Christ does not contradict Himself. But Christ has made it clear that He came to save sinners. He has saved many who have done horrible things. He saved David, who committed adultery and murder. He saved tax collectors and sinners. He saved harlots. He saved Paul, who persecuted the church. Christ Himself said that He came to call sinners to repentance. So, we must be careful not to think that our righteousness makes us acceptable before Christ. Always, we stand in His grace because of His righteousness. It is when we were dead that He saved us by grace (Ephesians 2:1-5). It is while we were going astray that He took our iniquity upon Him. He came to save sinners.

The examples of the parable of the talents, the ones who do not do God’s will, and the ones who refuse to reconcile with others do not undermine the centrality of Christ’s message to save sinners. In Jesus’ parable, the person who buried his talent never repented, even for a short time. He is not like a person who at the end repents. The person who does not do God’s will in Christ’s teaching never repents. But, as Jesus points out, the one who initially refuses but afterwards does the will is accepted (Matthew 21:28-32). And, as Jesus said, the work of the Father is that we believe on His Son (John 6:29). The only question is whether one ultimately turns, whether as the thief on the cross at the end of life, or earlier in life. Jesus will accept all who truly come to him. And those who come to Jesus will have a heart for reconciliation.
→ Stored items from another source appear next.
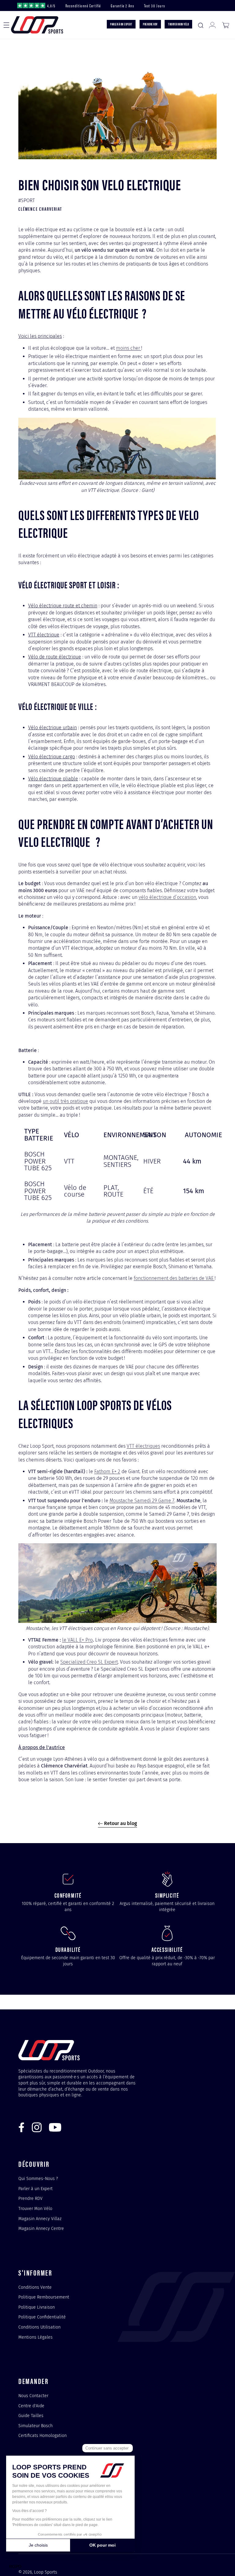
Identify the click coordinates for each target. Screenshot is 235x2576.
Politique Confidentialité (42, 2316)
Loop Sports (45, 2572)
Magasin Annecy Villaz (40, 2218)
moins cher (128, 348)
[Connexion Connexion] (212, 25)
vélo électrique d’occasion (167, 897)
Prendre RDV (30, 2198)
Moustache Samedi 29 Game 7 (142, 1500)
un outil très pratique (65, 1101)
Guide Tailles (30, 2415)
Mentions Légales (35, 2337)
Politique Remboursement (43, 2297)
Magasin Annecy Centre (41, 2228)
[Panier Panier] (225, 25)
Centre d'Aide (31, 2405)
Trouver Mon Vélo (35, 2208)
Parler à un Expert (35, 2188)
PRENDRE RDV (150, 23)
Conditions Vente (35, 2287)
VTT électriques (143, 1446)
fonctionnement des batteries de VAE (174, 1278)
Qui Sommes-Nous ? (38, 2179)
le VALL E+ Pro (77, 1640)
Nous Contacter (33, 2396)
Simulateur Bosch (35, 2425)
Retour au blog (120, 1823)
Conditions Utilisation (39, 2327)
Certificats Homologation (42, 2435)
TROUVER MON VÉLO (178, 23)
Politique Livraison (36, 2307)
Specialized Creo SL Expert (89, 1662)
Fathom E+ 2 (107, 1471)
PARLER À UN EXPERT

As I said, I pity those who deliberately turn away. Those who know and turn away are in a more precarious situation than those who have never heard (2 Peter 2:20-22). Although when they initially turn away from God they may think they have outsmarted God; what they have done is robbed themselves of the joy of the Spirit here in this life and have pursued a life of hardening their necks to the point that they are in danger of being destroyed without warning. They stand on the precipice of hell and do not know it.

I hope this helps explain what we see as the Biblical teaching. God always desires repentance and if there is true repentance, His grace will save. That is His character. Mercy will triumph over justice when given a chance. But without true repentance, there is no hope.

May we all share the heart of Christ that sinners be saved.